INPUT MATERIAL:
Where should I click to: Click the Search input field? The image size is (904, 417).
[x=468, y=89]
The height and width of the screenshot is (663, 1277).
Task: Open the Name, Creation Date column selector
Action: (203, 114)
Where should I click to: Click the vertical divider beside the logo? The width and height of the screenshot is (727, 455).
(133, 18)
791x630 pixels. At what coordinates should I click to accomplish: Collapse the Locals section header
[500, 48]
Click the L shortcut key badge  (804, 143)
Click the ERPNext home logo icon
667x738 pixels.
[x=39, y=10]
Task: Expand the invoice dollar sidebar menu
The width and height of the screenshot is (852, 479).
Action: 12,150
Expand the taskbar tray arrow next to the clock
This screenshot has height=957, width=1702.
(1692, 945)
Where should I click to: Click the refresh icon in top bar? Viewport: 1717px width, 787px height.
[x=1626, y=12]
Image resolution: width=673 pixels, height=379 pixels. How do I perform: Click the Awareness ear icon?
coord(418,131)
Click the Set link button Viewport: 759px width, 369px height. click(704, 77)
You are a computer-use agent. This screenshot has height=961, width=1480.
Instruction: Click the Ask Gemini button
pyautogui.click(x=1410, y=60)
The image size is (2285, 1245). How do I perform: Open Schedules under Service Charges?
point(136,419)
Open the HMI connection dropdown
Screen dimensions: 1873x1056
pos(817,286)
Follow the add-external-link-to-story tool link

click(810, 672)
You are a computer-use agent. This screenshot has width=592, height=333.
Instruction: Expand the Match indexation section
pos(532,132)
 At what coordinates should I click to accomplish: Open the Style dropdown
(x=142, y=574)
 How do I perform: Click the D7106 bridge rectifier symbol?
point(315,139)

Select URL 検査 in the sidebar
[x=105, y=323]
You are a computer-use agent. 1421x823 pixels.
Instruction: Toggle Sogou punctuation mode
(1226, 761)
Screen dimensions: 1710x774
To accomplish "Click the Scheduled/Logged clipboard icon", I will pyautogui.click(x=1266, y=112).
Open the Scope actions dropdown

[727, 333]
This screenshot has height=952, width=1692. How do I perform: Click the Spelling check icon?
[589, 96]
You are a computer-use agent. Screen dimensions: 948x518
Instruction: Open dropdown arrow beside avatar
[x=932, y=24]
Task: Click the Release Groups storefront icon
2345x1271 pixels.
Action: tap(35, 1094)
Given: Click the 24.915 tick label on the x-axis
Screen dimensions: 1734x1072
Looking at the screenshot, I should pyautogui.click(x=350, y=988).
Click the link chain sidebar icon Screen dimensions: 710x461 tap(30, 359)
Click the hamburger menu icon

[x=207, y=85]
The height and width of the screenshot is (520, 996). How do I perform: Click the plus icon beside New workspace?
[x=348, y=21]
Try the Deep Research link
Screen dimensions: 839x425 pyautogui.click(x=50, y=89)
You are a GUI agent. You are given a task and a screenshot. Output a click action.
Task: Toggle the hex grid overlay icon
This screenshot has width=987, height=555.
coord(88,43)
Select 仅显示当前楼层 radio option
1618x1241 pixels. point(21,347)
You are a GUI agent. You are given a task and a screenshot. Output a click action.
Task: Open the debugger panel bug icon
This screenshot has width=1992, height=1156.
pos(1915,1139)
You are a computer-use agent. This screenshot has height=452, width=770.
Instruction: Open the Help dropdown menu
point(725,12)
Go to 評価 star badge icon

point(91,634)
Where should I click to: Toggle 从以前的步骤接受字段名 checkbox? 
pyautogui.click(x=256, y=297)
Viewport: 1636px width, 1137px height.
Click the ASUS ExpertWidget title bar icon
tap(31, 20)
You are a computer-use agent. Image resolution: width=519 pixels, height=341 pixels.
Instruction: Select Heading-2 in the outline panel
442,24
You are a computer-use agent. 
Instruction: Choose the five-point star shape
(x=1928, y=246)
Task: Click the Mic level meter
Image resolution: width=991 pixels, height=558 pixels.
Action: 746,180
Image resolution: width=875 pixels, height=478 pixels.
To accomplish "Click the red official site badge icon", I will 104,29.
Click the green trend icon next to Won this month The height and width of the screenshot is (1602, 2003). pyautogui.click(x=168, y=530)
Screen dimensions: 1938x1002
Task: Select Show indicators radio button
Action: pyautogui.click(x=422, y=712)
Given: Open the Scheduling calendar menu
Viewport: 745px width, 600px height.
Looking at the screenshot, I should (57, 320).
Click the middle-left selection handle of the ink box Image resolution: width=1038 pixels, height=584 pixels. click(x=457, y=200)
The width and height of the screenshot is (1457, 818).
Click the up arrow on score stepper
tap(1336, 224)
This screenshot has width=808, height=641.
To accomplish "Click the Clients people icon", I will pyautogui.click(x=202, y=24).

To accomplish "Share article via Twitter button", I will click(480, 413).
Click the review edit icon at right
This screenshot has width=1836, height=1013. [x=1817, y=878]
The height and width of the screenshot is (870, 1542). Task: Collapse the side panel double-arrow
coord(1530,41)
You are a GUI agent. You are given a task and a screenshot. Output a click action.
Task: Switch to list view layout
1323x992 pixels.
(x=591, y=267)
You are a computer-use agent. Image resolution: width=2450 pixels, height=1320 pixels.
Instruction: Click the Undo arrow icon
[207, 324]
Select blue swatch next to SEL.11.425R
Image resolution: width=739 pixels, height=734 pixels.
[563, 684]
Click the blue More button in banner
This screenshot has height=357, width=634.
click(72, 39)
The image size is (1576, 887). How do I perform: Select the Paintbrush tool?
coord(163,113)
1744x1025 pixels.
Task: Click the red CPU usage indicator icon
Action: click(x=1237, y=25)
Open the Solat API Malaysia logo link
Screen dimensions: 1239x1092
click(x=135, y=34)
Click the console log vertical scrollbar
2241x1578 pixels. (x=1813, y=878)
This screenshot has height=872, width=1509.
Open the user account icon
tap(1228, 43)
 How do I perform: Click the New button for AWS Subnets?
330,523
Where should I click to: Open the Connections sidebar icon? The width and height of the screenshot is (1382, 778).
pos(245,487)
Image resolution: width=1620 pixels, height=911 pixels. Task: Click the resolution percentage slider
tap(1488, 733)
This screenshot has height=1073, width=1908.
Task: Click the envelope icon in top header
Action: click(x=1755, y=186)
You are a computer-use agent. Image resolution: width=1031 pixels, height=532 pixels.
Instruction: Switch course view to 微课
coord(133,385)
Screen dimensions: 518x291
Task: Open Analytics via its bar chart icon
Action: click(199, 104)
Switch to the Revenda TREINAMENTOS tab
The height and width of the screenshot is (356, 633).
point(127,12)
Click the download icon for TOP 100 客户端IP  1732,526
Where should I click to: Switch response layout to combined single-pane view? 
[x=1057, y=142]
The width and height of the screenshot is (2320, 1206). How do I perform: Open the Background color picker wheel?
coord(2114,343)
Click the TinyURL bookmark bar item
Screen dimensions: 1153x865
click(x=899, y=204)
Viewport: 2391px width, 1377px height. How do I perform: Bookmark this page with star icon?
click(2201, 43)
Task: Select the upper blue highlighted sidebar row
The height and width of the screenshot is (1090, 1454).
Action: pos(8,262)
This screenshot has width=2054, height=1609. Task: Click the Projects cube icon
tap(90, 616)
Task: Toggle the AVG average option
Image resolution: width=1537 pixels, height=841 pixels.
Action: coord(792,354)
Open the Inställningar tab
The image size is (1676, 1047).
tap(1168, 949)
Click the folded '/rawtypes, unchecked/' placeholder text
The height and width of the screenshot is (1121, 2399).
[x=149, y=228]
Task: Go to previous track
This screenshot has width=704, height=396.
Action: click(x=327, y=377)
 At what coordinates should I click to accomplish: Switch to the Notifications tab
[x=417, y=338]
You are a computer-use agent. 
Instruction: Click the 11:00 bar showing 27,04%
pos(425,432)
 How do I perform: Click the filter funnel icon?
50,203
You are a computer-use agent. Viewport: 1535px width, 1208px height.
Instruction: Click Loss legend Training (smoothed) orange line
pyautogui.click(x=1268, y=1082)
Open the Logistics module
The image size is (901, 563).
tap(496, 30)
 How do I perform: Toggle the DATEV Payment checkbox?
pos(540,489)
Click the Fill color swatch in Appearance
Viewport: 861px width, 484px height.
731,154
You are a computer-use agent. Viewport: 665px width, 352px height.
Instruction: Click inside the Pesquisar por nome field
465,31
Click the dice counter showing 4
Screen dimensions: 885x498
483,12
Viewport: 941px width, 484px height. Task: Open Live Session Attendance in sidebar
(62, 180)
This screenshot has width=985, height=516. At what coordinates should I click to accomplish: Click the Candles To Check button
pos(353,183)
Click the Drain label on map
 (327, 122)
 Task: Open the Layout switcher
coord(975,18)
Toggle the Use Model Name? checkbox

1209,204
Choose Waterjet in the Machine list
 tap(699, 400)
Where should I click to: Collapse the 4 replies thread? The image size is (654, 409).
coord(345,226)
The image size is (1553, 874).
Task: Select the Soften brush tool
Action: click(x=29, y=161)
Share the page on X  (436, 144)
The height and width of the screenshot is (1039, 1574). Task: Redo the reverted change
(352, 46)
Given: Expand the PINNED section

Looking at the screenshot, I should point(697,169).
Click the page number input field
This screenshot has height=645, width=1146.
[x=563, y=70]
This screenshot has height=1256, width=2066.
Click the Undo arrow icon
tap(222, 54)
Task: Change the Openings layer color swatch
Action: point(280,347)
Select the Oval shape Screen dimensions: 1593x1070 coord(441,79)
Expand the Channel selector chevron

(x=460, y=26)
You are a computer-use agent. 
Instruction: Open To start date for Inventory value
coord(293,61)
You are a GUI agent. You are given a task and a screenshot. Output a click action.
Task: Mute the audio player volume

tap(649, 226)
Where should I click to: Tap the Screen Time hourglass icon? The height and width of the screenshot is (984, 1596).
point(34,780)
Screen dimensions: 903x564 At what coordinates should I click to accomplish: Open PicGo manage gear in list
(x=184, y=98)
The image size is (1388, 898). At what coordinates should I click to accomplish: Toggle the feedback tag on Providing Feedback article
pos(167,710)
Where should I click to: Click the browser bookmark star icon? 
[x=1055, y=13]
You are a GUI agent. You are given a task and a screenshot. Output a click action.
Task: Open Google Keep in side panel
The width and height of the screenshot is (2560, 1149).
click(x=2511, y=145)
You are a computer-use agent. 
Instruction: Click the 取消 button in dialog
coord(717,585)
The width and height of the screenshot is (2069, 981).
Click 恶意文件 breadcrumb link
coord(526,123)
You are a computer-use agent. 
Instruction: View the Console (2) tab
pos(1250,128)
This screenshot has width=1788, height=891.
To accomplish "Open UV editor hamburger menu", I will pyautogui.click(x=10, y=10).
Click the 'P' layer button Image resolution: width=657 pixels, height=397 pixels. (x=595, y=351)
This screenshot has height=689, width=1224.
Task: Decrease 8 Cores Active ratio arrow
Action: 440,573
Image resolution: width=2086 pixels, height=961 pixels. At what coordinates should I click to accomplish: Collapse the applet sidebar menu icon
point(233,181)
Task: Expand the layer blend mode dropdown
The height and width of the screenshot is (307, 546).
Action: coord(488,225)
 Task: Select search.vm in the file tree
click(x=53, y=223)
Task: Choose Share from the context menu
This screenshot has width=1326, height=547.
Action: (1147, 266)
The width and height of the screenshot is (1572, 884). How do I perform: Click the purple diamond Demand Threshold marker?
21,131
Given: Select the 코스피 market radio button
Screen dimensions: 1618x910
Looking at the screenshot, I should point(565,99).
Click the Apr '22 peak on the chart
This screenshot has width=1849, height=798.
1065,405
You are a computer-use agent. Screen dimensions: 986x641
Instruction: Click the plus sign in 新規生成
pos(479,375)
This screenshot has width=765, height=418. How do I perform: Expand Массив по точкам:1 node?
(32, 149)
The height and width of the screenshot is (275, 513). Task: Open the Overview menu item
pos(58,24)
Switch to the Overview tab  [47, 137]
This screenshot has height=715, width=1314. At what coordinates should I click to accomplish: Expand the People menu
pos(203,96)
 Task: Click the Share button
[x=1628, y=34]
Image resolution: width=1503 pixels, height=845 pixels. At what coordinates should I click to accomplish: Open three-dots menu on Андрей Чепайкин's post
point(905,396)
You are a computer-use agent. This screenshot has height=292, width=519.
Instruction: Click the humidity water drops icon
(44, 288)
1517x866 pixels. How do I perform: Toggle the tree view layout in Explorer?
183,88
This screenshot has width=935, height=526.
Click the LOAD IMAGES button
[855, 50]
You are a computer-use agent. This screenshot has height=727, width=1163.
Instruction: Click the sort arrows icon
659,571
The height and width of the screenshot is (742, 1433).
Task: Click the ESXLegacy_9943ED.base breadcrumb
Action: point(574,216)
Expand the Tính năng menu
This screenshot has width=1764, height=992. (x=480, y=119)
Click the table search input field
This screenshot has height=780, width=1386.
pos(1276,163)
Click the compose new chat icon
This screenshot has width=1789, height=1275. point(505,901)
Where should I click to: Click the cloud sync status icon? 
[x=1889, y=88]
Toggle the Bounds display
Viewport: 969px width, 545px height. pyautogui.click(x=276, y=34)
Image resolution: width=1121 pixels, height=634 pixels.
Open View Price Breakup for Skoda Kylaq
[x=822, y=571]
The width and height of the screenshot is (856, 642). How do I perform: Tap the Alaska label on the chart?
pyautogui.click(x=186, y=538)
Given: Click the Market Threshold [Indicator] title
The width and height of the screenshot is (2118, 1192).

WHAT YOU HAVE TO DO: From the entries above, give again exactly the lines running from the line with "Where should I click to: Open" to the line with "Task: Toggle the AVG average option"; include both of those lines.

SOLVED PROBLEM:
Where should I click to: Open the Connections sidebar icon? The width and height of the screenshot is (1382, 778).
pos(245,487)
Image resolution: width=1620 pixels, height=911 pixels. Task: Click the resolution percentage slider
tap(1488, 733)
This screenshot has height=1073, width=1908.
Task: Click the envelope icon in top header
Action: click(x=1755, y=186)
You are a computer-use agent. Image resolution: width=1031 pixels, height=532 pixels.
Instruction: Switch course view to 微课
coord(133,385)
Screen dimensions: 518x291
Task: Open Analytics via its bar chart icon
Action: click(199, 104)
Switch to the Revenda TREINAMENTOS tab
The height and width of the screenshot is (356, 633).
point(127,12)
Click the download icon for TOP 100 客户端IP  1732,526
Where should I click to: Switch response layout to combined single-pane view? 
[x=1057, y=142]
The width and height of the screenshot is (2320, 1206). How do I perform: Open the Background color picker wheel?
coord(2114,343)
Click the TinyURL bookmark bar item
Screen dimensions: 1153x865
click(x=899, y=204)
Viewport: 2391px width, 1377px height. How do I perform: Bookmark this page with star icon?
click(2201, 43)
Task: Select the upper blue highlighted sidebar row
The height and width of the screenshot is (1090, 1454).
Action: pos(8,262)
This screenshot has width=2054, height=1609. Task: Click the Projects cube icon
tap(90, 616)
Task: Toggle the AVG average option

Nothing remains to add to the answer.